Respondent also previously argued that because the BIA was currently reviewing Petitioner's case, "this Court no longer has jurisdiction over the case because there is no `final order' upon which to seek habeas relief." Doc. 50, p. 3. Having a final order of removal is necessarily part of the exhaustion requirement in challenging the order of removal. However, there is no exhaustion requirement in a challenge to one's continued and indefinite detention. Arango Marquez v. I.N.S., 346 F.3d 892, 896-897 (9th Cir. 2003).

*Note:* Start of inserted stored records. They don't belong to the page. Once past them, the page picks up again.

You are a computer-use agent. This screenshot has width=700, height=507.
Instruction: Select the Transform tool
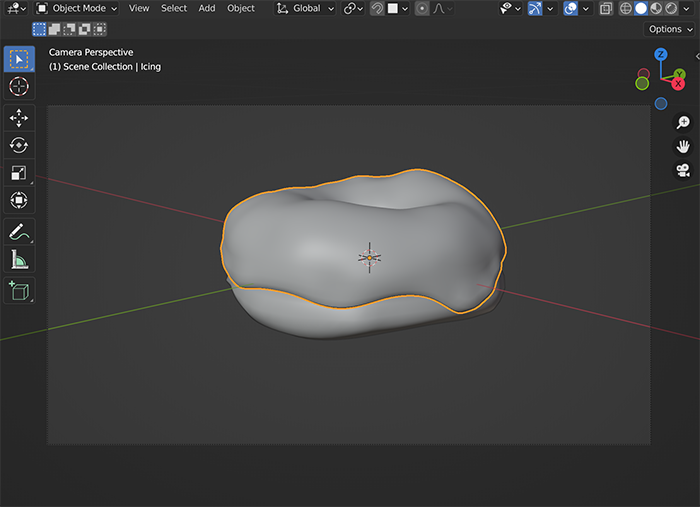tap(19, 201)
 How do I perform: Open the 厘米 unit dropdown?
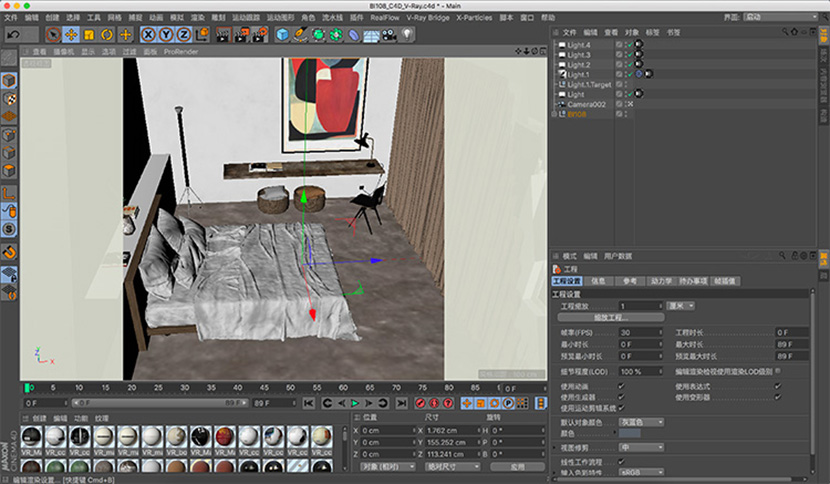[682, 306]
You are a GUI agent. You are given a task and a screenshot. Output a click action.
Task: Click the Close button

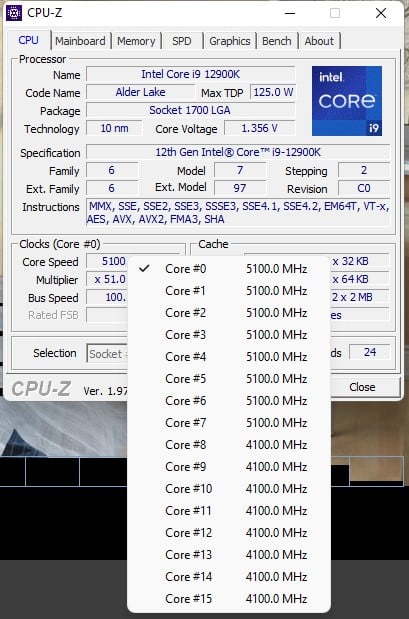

As the parties have failed to address the two concerns raised by the undersigned sua sponte, this report and recommendation is entered based on the record evidence submitted previously along with the exhibits recently submitted by Petitioner with his response. Doc. 62.

Petitioner's most recent exhibit, doc. 62, ex. B, demonstrates that the BIA has reopened his case. Ex. B. The proceedings were remanded to the Bradenton Immigration Court for further proceedings on or about October 11, 2005. Id. Petitioner continues to be held in mandatory custody. Doc. 62, ex. C. A substituted charge of removal was entered on November 8, 2005, stating that Petitioner is subject to removal pursuant to § 212(a)(2)(A)(i)(I), and § 212(a)(6)(A)(i) of the Immigration and Nationality Act. Doc. 62, ex. D. The substitute charge states that Petitioner was convicted of Grand Theft on October 29, 2004. Id. At this point there is no evidence that a final order of removal has been entered and Petitioner is still in removal proceedings.

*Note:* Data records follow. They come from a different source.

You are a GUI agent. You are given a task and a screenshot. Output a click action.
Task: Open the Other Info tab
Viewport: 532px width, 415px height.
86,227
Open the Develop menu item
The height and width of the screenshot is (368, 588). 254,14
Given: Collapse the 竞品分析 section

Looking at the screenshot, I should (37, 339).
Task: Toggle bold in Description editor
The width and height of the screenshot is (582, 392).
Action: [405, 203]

In Campbell v. Chertoff, No. Civ. A. 05-2041, 2005 WL 2989711 (E.D. Pa. 2005), the court considered a Zadvydas claim that the petitioner should be released while he was appealing the BIA's decision to remove him from the United States. Id., at *2. The court held that the § 2241 petition was not ripe for review because the presumptive period of removal had "not yet begun, much less expired." 2005 WL 2989711, at *3. Thus, the court held that Zadvydas was inapplicable because the petitioner's removal period had not commenced. Id.

The petitioner in Campbell had received a final order of removal from the BIA on April 27, 2004. 2005 WL 2989711, at *1. Petitioner's § 2241 petition was dismissed but the Third Circuit Court of Appeals granted petitioner a stay of deportation pending resolution of his appeal. Id., at *2. The appeal was pending at the time of the decision on petitioner's § 2241 petition challenging his detention. Id. Furthermore, there was evidence in that case that ICE would review petitioner's custody status "upon the dismissal of the stay of removal issued by te Court of Appeals or upon the passage of one year since the stay was entered, whichever [was] sooner." Id.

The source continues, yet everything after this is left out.